Escusado será dizer que as últimas partidas de futebol também não serviram para fazer comícios ou manifestações de apoio a qualquer candidato às eleições presidenciais realizadas entre 26 e 28 de março. Al Sissi e o seu Executivo pretendem manter a censura e o silêncio nos relvados, a exemplo do que sucedeu em 1948 (independência de Israel), 1952 (fim da monarquia) e 1967 (guerra dos Seis Dias, com o estado hebraico). A deriva autoritária no Egito parece não ter limites e essa é uma das razões que levou o Presidente a anular – e a prender – os que tentaram fazer-lhe frente nas urnas. A sua vontade está bem visível nos boletins de voto, com os 60 milhões de eleitores a terem de escolher entre o comandante supremo e Moussa Mustafa Moussa, o advogado que lidera um pequeno partido chamado Ghad e que nunca escondeu a sua simpatia por Al-Sissi. Tanta ou tão pouca que tinha em destaque, até há poucas semanas, um retrato do marechal-presidente na sua página pessoal do Facebook, além de ter admitido já em campanha que poderia votar no seu suposto adversário. Episódios bem conhecidos dos egípcios, incluindo dos mais desfavorecidos que constituem a maioria da população e que dependem de cartões de racionamento alimentar, fornecidos pelo Governo por terem rendimentos inferiores a 2500 libras egípcias – qualquer coisa como 115 euros.

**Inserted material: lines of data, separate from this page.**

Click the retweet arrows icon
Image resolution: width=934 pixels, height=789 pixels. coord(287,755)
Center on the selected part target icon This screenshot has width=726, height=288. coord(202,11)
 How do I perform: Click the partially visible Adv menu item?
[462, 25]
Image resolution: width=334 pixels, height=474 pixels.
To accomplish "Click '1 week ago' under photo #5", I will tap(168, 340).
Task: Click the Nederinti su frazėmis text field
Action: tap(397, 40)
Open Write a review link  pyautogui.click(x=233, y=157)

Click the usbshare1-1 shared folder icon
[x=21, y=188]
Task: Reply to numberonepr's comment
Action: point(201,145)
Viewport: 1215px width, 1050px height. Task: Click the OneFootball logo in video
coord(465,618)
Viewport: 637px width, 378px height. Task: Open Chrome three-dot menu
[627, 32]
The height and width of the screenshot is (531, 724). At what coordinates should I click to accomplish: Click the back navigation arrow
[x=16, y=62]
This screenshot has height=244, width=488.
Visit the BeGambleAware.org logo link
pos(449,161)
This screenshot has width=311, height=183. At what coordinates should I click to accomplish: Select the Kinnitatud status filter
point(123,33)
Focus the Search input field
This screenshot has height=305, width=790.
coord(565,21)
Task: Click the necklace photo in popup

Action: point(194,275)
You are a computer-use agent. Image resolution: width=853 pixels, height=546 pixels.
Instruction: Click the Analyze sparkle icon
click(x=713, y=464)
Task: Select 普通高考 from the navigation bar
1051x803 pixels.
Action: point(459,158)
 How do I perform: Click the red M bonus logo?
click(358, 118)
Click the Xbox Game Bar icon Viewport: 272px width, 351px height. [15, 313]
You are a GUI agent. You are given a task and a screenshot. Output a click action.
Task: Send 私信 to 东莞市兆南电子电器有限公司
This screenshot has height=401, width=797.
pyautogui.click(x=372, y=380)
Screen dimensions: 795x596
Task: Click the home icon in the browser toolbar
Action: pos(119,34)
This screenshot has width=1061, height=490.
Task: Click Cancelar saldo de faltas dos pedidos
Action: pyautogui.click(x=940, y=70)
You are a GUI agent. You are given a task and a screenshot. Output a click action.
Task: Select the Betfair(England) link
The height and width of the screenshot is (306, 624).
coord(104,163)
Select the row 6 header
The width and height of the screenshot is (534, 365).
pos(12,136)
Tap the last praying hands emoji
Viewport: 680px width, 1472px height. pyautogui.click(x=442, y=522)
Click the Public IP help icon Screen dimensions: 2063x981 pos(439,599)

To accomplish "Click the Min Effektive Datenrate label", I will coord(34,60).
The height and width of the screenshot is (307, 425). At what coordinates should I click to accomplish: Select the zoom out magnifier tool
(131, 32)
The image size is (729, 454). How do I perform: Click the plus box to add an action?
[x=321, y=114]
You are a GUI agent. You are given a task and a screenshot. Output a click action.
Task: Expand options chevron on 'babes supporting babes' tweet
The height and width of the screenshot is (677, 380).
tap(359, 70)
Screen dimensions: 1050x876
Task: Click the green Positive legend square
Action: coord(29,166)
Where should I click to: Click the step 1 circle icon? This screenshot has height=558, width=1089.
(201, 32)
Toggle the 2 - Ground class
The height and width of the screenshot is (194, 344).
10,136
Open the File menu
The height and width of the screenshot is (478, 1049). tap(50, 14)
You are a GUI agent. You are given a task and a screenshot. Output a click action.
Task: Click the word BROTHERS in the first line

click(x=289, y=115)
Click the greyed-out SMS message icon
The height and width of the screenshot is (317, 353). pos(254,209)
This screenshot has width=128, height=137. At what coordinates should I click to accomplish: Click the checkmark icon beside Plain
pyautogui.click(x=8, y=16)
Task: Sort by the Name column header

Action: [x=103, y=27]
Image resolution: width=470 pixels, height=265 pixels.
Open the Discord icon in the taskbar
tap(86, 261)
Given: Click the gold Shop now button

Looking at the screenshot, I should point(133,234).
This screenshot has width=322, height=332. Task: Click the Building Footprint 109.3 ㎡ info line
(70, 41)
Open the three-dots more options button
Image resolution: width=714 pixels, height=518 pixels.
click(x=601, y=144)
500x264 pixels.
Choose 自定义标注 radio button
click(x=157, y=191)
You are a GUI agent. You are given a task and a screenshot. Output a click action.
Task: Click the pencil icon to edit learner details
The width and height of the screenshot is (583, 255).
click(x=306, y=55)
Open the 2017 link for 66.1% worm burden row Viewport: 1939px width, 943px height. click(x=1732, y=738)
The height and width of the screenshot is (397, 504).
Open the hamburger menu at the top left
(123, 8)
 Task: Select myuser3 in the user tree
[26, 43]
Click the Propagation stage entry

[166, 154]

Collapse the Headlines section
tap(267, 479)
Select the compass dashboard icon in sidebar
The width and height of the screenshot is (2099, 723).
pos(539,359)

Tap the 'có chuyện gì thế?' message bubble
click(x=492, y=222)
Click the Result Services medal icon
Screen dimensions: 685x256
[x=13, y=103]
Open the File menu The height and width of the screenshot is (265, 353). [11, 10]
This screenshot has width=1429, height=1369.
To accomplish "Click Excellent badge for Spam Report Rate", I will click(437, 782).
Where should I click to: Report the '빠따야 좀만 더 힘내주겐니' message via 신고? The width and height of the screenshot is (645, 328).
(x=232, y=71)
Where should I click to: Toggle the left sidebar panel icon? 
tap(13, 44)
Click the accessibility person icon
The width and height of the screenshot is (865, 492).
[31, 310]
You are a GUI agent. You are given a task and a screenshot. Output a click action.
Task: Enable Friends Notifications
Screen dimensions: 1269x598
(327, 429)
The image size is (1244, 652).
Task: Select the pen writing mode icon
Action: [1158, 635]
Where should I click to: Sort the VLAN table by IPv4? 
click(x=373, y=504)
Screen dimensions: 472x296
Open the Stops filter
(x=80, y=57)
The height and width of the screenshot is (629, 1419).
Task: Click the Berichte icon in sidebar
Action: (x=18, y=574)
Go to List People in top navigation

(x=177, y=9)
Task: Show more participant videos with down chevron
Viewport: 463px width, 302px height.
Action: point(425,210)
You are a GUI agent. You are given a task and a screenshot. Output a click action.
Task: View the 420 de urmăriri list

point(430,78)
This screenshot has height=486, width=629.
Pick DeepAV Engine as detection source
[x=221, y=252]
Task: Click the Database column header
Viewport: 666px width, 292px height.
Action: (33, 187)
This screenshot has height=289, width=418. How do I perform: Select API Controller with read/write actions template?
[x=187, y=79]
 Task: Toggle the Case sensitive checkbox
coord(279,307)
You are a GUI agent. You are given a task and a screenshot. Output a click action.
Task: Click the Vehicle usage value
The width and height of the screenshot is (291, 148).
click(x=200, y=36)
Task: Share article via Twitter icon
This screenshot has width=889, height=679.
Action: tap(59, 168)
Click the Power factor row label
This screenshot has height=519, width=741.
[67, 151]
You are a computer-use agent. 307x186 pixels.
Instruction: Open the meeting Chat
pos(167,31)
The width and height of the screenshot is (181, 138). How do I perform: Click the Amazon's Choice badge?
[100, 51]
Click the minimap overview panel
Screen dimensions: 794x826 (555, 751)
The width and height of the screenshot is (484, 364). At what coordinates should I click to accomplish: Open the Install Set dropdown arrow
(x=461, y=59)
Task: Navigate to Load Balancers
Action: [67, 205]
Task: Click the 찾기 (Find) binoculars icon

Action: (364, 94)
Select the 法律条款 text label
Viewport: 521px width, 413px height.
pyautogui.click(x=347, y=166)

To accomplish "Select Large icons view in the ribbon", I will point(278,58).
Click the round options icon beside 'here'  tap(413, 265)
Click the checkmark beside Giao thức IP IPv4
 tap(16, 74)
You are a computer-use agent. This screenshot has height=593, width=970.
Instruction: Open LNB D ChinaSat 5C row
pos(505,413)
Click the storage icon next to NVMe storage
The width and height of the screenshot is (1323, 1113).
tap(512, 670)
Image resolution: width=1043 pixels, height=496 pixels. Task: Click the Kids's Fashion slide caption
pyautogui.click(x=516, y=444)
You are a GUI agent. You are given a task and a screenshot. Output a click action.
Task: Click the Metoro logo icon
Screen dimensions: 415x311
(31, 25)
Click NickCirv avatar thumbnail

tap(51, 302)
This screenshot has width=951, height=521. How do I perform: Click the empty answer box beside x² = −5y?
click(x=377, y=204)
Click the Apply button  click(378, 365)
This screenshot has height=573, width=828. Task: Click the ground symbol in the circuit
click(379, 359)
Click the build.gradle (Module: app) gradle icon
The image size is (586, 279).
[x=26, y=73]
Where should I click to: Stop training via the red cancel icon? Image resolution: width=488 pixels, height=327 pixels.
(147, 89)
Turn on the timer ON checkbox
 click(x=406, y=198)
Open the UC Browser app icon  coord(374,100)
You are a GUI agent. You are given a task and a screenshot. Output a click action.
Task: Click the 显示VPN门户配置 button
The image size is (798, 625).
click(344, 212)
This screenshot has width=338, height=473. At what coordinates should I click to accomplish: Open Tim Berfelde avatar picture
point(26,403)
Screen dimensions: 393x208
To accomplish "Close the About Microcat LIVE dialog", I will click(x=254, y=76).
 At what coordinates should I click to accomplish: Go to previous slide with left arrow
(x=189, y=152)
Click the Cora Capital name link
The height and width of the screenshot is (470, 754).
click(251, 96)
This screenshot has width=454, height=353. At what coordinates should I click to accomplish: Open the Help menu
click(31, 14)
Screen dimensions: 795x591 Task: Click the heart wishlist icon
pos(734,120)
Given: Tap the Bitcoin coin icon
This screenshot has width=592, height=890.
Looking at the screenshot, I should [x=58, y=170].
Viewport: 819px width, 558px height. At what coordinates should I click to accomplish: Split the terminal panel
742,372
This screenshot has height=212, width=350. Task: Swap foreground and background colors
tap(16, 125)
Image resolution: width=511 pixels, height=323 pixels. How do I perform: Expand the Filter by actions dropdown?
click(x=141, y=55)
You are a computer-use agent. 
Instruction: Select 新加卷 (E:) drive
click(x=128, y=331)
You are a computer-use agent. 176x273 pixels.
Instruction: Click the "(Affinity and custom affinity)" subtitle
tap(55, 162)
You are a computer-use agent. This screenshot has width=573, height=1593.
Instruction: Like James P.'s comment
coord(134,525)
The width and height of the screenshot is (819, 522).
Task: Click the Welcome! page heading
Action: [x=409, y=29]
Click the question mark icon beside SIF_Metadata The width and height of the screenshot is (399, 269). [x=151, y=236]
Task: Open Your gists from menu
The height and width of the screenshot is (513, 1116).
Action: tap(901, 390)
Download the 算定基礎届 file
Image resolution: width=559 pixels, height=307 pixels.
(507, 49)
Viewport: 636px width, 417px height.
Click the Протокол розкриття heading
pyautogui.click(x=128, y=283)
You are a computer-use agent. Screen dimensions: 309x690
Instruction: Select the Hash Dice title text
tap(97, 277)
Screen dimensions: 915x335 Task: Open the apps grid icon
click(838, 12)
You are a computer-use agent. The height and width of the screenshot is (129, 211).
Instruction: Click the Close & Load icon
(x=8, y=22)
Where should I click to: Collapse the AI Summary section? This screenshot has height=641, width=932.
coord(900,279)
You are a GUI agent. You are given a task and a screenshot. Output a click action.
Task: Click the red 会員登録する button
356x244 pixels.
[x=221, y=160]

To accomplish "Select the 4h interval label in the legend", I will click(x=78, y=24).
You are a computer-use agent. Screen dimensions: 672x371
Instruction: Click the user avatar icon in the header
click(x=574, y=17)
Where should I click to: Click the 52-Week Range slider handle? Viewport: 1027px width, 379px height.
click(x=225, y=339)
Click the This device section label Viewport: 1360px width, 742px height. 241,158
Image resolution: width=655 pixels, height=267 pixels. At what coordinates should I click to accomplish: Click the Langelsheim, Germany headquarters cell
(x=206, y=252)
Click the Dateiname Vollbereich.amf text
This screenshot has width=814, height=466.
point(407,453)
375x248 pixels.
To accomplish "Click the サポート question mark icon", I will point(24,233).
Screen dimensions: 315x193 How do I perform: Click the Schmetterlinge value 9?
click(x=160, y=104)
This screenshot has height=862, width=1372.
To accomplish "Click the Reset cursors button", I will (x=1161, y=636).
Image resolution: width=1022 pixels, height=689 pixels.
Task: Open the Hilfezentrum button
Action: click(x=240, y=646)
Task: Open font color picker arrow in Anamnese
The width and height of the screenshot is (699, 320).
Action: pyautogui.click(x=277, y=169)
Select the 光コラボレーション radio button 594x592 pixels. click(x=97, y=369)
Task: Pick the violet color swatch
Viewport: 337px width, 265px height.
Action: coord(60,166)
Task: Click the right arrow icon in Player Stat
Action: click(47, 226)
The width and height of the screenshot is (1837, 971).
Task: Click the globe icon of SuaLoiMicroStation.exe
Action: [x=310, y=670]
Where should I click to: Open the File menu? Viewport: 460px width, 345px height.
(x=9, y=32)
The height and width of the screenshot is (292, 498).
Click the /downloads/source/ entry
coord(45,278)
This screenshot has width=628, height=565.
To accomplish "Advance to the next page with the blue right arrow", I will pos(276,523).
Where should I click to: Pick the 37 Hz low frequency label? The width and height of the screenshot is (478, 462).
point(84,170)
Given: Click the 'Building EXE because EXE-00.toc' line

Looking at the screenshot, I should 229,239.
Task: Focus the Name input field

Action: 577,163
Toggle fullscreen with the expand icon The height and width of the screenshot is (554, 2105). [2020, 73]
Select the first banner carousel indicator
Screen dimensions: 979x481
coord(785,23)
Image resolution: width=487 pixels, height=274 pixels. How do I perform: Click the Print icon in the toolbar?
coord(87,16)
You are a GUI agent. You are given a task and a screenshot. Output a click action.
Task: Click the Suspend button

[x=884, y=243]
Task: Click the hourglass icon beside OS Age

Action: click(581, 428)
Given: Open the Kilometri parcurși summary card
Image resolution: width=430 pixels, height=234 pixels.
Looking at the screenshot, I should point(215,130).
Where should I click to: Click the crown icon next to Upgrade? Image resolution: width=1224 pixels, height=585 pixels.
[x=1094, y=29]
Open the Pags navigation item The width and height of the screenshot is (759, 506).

Quanto ao resultado das eleições traduzem uma estrondosa vitória do homem que mandou alargar o Canal do Suez e pretende construir uma nova capital, a meia centena de quilómetros da atual, sem que se saiba muito bem como vai ser financiada. Importante é que haja “paz e segurança” como deseja o “rais”, o chefe. Haver 60 mil prisioneiros políticos – números da Human Rights Watch – ou artistas a serem presos e condenados por tiradas politicamente incorretas são apenas minudências. O mesmo se poderia dizer da crescente influência dos “passarinhos” – os delatores – que policiam os costumes e têm fechado inúmeras casas onde se realizavam espetáculos de dança do ventre. Os argumentos oficiais, resultantes também do estreitar de relações entre o Egito e a Arábia Saudita, são quase sempre os mesmos: libertinagem e imoralidade. A “paródia eleitoral” desta semana, como lhe chamou o Le Monde, está tratada. Vamos ver até quando é que Al Sissi poderá entoar o seu lema de campanha “Viva o Egito!”